(Beginning of Information given)
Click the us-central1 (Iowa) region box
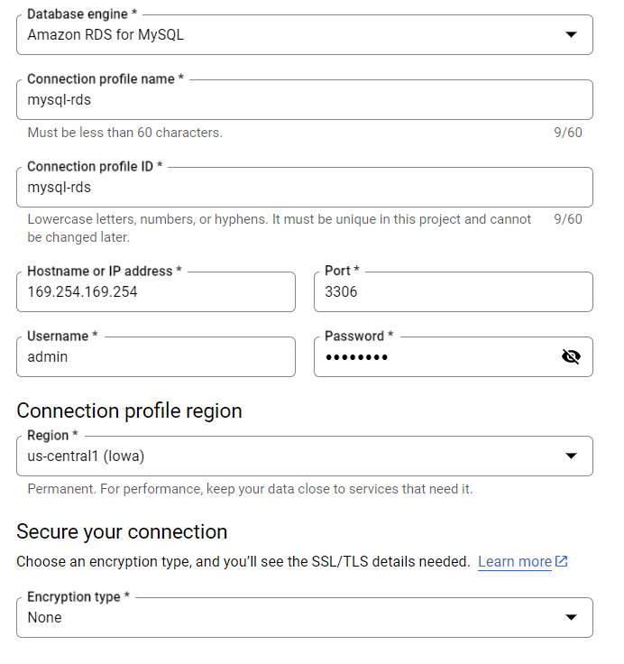The height and width of the screenshot is (664, 624). 271,456
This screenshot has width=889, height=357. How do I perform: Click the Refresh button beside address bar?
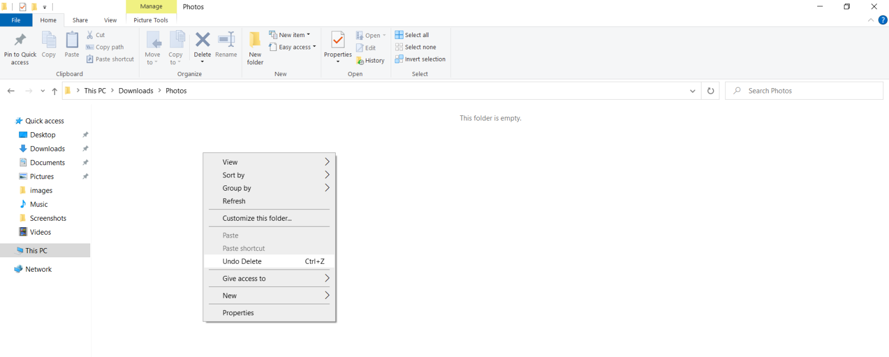(711, 91)
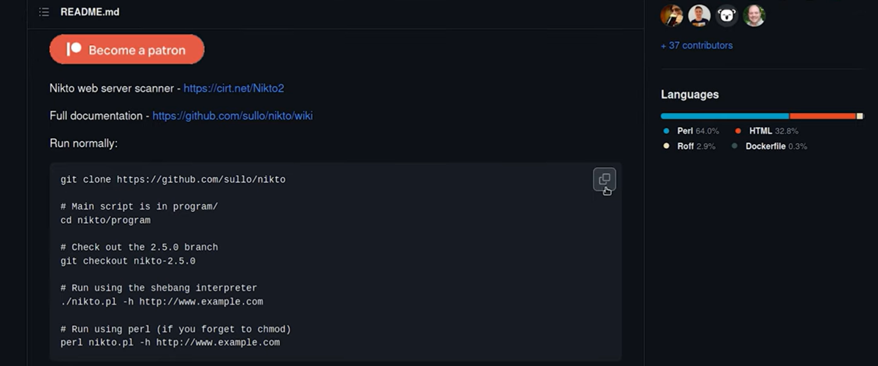This screenshot has height=366, width=878.
Task: Open the Dockerfile 0.3% language link
Action: click(x=776, y=146)
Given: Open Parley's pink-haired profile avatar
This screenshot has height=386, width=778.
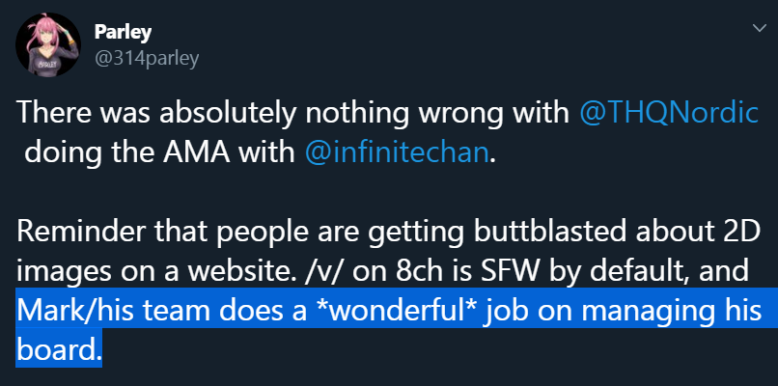Looking at the screenshot, I should 48,44.
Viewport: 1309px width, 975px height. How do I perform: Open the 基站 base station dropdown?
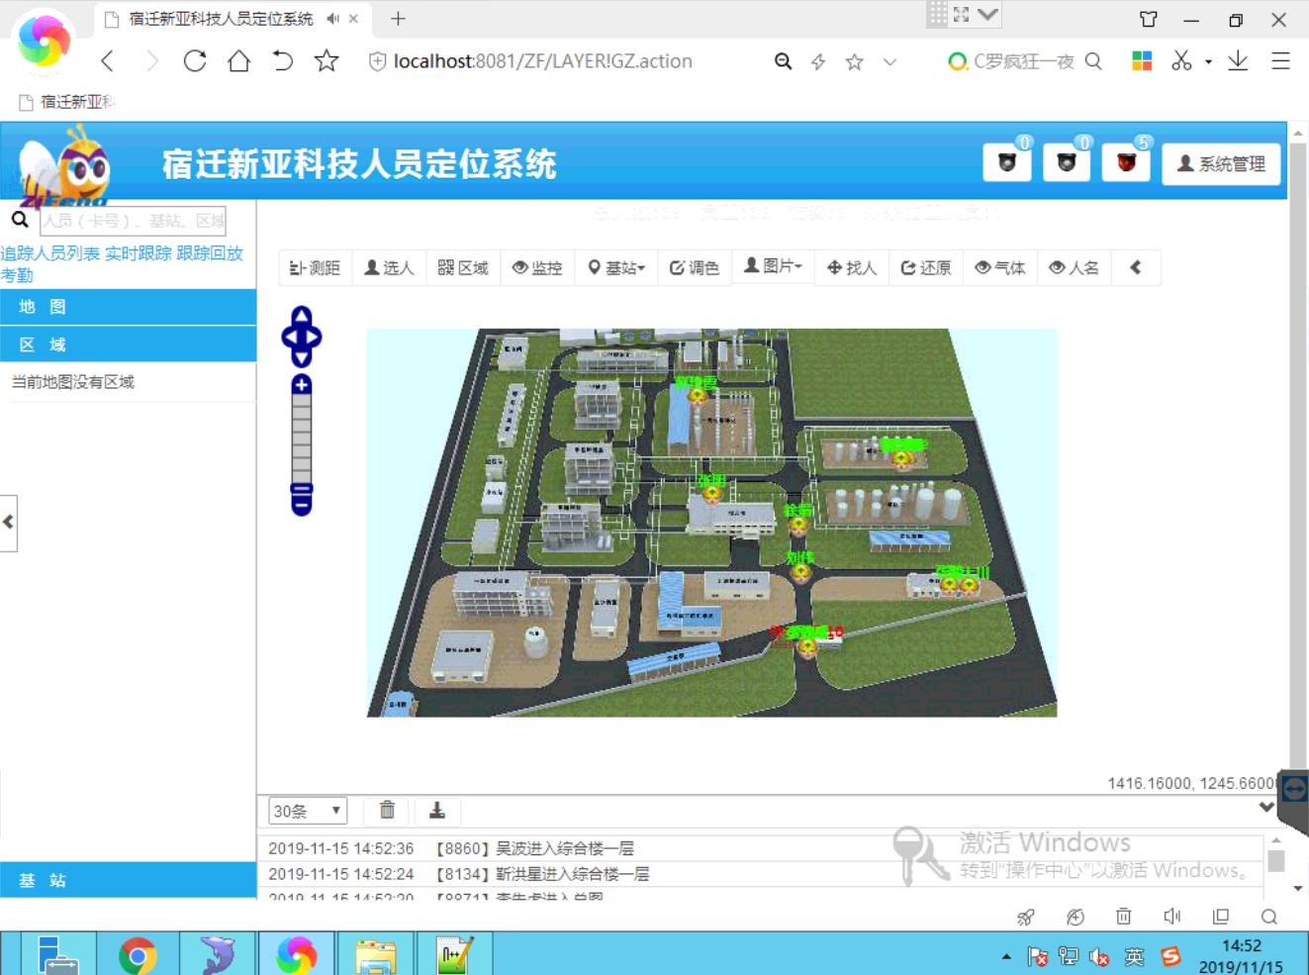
(End of Information given)
▸ What is needed: All lines from the one bearing "This screenshot has width=889, height=357." through the last line of the records, and only those, should be duplicated exactly; no picture belongs in the copy.

▸ Exercise output:
This screenshot has width=889, height=357. How do I perform: Click the Refresh button beside address bar?
(711, 91)
This screenshot has height=366, width=878.
Task: Open the Dockerfile 0.3% language link
Action: click(x=776, y=146)
Given: Open Parley's pink-haired profile avatar
This screenshot has height=386, width=778.
Looking at the screenshot, I should 48,44.
Viewport: 1309px width, 975px height. How do I perform: Open the 基站 base station dropdown?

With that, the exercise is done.